The Yar which passes through Yotkan from west to east, and the excavations of the gold washers to the south of it, enable us to form some idea as to the position and extent of the old town. The banks of the Yar cease to yield any remains about 200 yards below the houses of Khalche. Accordingly, digging has stopped there. In the south the diggings near the portion of Yotkan known as Allama have been discontinued, as the ground did not yield the coveted gold in paying quantities. It is on the banks to the west and north-west that the work of washing the soil still continues vigorously, and it is under the fields lying in that direction that the remaining parts of the old town are likely to have been situated. The Yars which intersect the ground to the south and east of Yotkan nowhere cut through layers containing old remains. The negative evidence thus furnished excludes the idea of the town having ever extended in those directions.

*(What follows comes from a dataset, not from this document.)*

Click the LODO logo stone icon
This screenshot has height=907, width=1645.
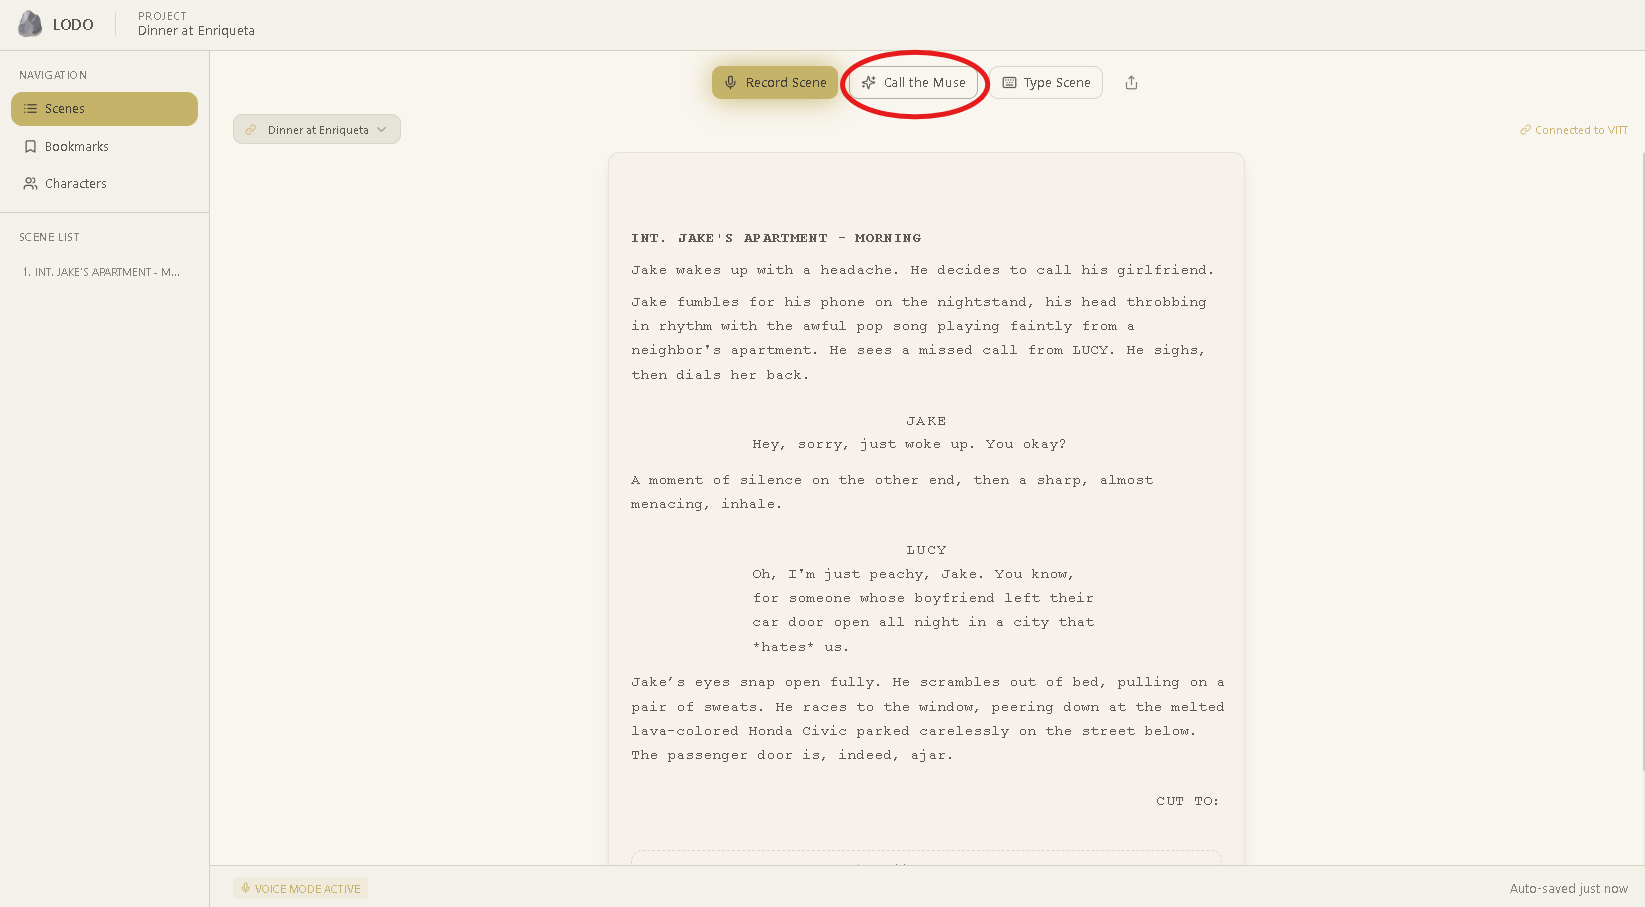29,23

There can be no doubt that the site discovered under the fields of Yotkan is that of the old capital of Khotan, as already suggested by M. Grenard. The proof, however, does not lie in an alleged tradition of the villagers (this could only be a very modern growth if it really existed), but in the exact agreement of the site with the topographical indications furnished by the early Chinese Annals, and in the ease with which I was able to identify from this starting-point the positions assigned by Hiuen-Tsiang's narrative to the most prominent Buddhist shrines he visited in the vicinity of the capital.

On the morning of the 28th of November I started on a survey of the villages to the west of Yotkan, in order to trace, if possible, the positions of these sacred places. Nearest among them was the Stupa and convent of ' Sa-mo joh ' which the pilgrim visited at a distance of 5 or 6 li (a little over a mile) to the west of the city.